23 de outubro de 2010

Serra e eu

Eu também não gosto do Serra, mas meu voto é dele. Eu também acho o presidenciável tucano antipático, de sorriso amarelo, por vezes, arrogante. É claro que essa leitura é de alguém que nunca trocou sequer um 'bom dia' com ele.
Já fiquei num estado de nervos alteradíssimo quando, em 2008, Serra sinalizou que viria na inauguração da escola estadual Elza Facca, em Botujuru, e na última hora não veio. Fiquei tão virulento, que quando ele compareceu na assinatura de convênio para instalação da escola técnica, também em Botujuru, sequer quis ir ver.

Quando se tornou candidato à presidência, tive que por meus ressentimentos de lado. Nesta hora, as minhas birras como cidadão e eleitor perdem totalmente a importância diante de questões que dizem respeito ao futuro do meu município, Estado e país.
Não posso decidir meu voto simplesmente por achar o fulano mais bonito ou feio, de sorriso mais fácil ou de cara feia. Não posso votar em função de ter ou não afinidades com este ou aquele. Quando preciso decidir para quem vai o meu precioso voto, tenho que por na mesa muito mais que justificativas emotivas, preciso recorrer a justificativas racionais, ou seja, aquelas que podem ser testadas e aprovadas.

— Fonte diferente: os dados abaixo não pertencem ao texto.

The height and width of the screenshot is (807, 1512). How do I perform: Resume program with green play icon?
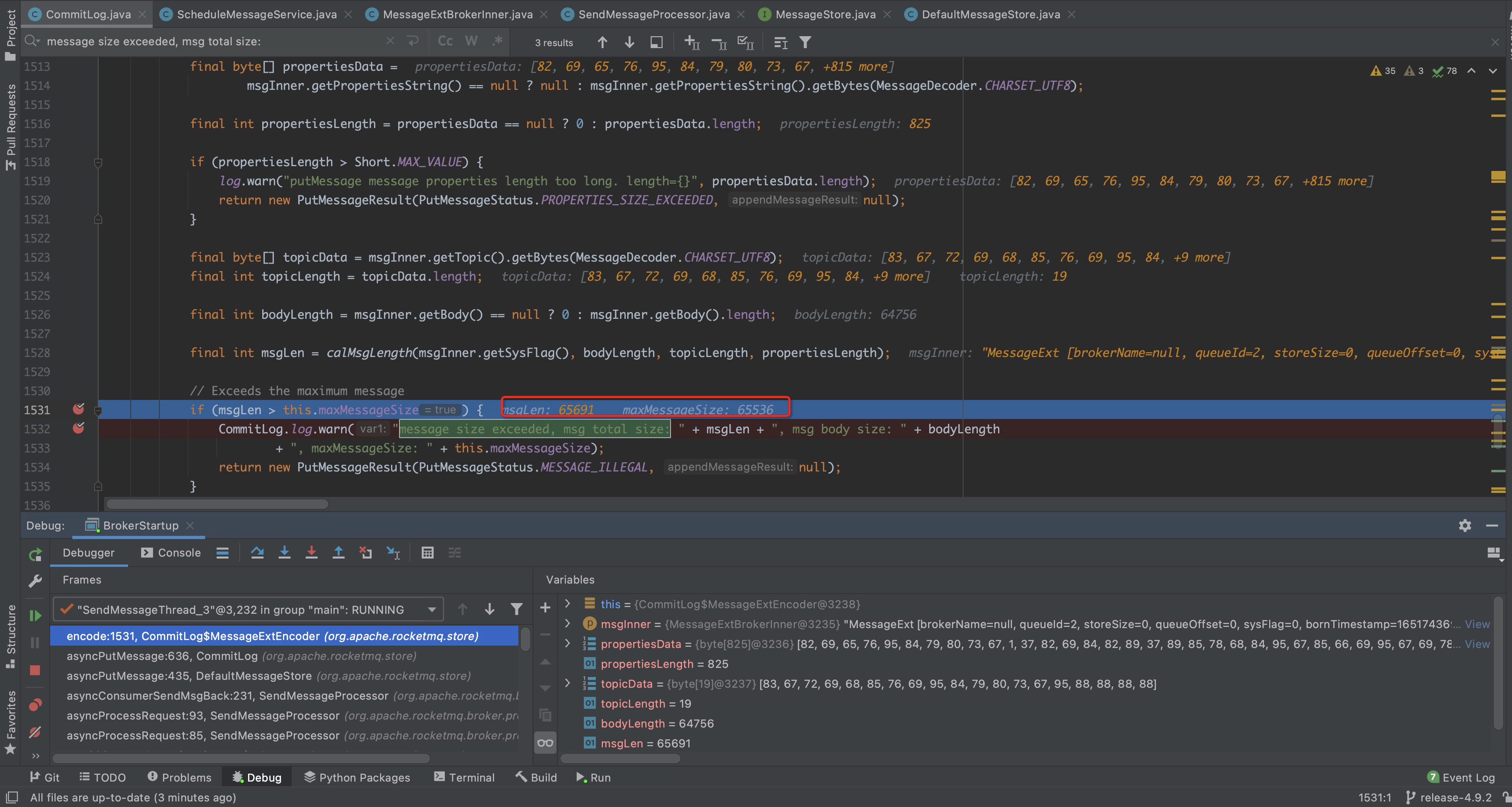point(35,615)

Não posso decidir voto por sentimento, emoção, feeling ou qualquer outro nome que se dê. Tenho que decidir voto considerando propostas, experiência e competências de quem propõe. Recentemente, ouvi um grupo de professoras dizerem: 'não voto no Serra porque se não esse país para'. Engraçado.... Há exatos 191 dias, Serra estava à frente do governo de São Paulo. Conduzia com maestria a unidade federativa mais potente da República. Até onde sei, se é que não fui abduzido, o Estado não parou. Pelo contrário, continua com o status de potência econômica nacional e com índices de crescimento em todos os setores.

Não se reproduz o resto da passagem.